CivilWarvetWe kids would occupy our time going down into the woods to the spring, watching the Santa Gertrudis cattle in the adjoining pasture (the bull, a particularly handsome fellow, would huff and puff at us, and paw the ground, in equal parts annoyed and curious), and visiting the various tombstones and speculating about the lives of the people buried there.

One tombstone featured an old sepia photo of a couple from the 19th century, the man’s coat sleeve hanging empty where he lost an arm in the Civil War. In another corner of the cemetery, rough-shaped stones – all but one or two uncarved and of indeterminate age – mark the graves of anonymous bones, people whose lives and names and stories are long lost to the past.

With the morbid fascination typical of children, my cousins and siblings and I always paid particular attention to a grave marked by a tiny tombstone on top of which perched a marble lamb. Toy cars, teddy bears, and other toys always adorned this gHallchildgraverave. Our parents had explained to us several times over the years that the little boy buried here had died at the age of three after falling into a washtub of scalding hot water. We shivered at the horror of this story, and at the idea of death visiting a child close to our own ages. Sometimes we would bring a little toy as our own small token to place reverently on the grave of this child that we felt sure was a kindred spirit.
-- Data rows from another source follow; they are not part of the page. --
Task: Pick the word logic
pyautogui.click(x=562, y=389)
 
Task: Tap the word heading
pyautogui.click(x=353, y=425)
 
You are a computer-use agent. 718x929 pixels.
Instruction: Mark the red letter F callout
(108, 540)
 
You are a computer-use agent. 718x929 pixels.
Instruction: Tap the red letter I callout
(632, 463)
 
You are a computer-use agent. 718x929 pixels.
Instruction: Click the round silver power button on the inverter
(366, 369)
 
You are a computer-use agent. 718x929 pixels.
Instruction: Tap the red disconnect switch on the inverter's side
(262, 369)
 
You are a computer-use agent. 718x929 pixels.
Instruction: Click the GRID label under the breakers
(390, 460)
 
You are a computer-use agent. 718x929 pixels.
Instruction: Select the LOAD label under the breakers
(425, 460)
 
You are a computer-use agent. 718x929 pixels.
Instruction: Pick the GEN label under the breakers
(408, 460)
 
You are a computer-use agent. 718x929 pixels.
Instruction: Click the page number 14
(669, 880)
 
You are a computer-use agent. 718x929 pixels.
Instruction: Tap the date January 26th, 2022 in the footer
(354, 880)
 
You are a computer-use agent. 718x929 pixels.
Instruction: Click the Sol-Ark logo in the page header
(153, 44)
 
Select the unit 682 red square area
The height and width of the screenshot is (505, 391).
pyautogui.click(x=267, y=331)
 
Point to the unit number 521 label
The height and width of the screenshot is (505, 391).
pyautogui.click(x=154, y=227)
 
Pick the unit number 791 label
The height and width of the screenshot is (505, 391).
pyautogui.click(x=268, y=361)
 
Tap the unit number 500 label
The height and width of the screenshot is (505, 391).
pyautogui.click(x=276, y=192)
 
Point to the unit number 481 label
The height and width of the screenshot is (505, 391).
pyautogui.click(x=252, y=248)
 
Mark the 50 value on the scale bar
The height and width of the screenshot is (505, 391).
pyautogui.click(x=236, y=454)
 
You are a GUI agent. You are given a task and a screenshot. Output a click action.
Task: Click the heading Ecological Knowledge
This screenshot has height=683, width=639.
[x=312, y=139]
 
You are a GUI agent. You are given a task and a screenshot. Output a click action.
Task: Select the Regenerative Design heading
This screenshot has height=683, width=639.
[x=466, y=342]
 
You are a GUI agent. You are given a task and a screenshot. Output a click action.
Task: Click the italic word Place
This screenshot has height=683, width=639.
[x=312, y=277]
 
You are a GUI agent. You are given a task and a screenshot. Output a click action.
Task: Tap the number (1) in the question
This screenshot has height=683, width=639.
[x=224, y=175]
This young boy’s brother, a man named Rick Hall, grew up to found FAME Studios in Muscle Shoals, Alabama. In the 2013 documentary Muscle Shoals, Hall gives a harrowing account of his brother’s death, and it is obvious that he still bears the emotional scars of that tragedy and its aftermath.

But in spite of the somber setting and the unsettling story of the little Hall boy, Decoration Day was, by and large, a fun time for children and adults alike, a day spent in an idyllic rural setting.

One year, the adults noticed that several cows in the adjacent pasture were acting odd. They were clustered in a circle around something on the ground that held their attention. They’d inch slowly up to the center of the circle, then quickly back away, shying away from whatever held their fascination.

“A snake,” everyone decided, and several men, armed with garden hoes, made their way into the pasture to kill the snake, only to find the cows spooked by a plastic grocery bag tumbling around in the spring breeze.

 

Generally, the morning’s work would go quickly and then we would haul lawn chairs out of our cars, set food out on two huge picnic tables comprised of cinder block legs and giant slabs of concrete for table tops, and feast on a great pot luck meal. The eating and the visiting would last a good two hours.

Many years later I was working in an office on Music Row and explaining that I was going home for the weekend. “It’s Decoration Day,” I said, explaining our family tradition to my office mates. My coworker Hal, a native of Long Island, New York, couldn’t get his mind around the concept.

“Let me get this straight,” he said. “You go to a cemetery…and you have a picnic?”

“Yeah, pretty much,” I said. Thereafter Hal would use that story to tease me about how weird Southerners are.

My cousin Mac likes to tell the story of how one year after dinner he and my brother Bob locked themselves in one of the cars and consumed the remainder of a chocolate cake my great-aunt Martha had made. Apparently they got in big trouble, and also got sick. And apparently they had taken both possibilities into account and had decided it would be worth the risk to eat the cake.

Over the years, the number of people attending Decoration Day has dwindled, and the pot luck dinner is no more. The little Hall boy’s grave has no toys on it. The silent unmarked graves keep their silence. The pasture is empty of cattle. But the beauty and the peace remain, unmarred by the modern world. Wind sweeps through the tree tops, across the sage grass in the fields, and over the occupants, ever asleep in tranquility’s quiet embrace.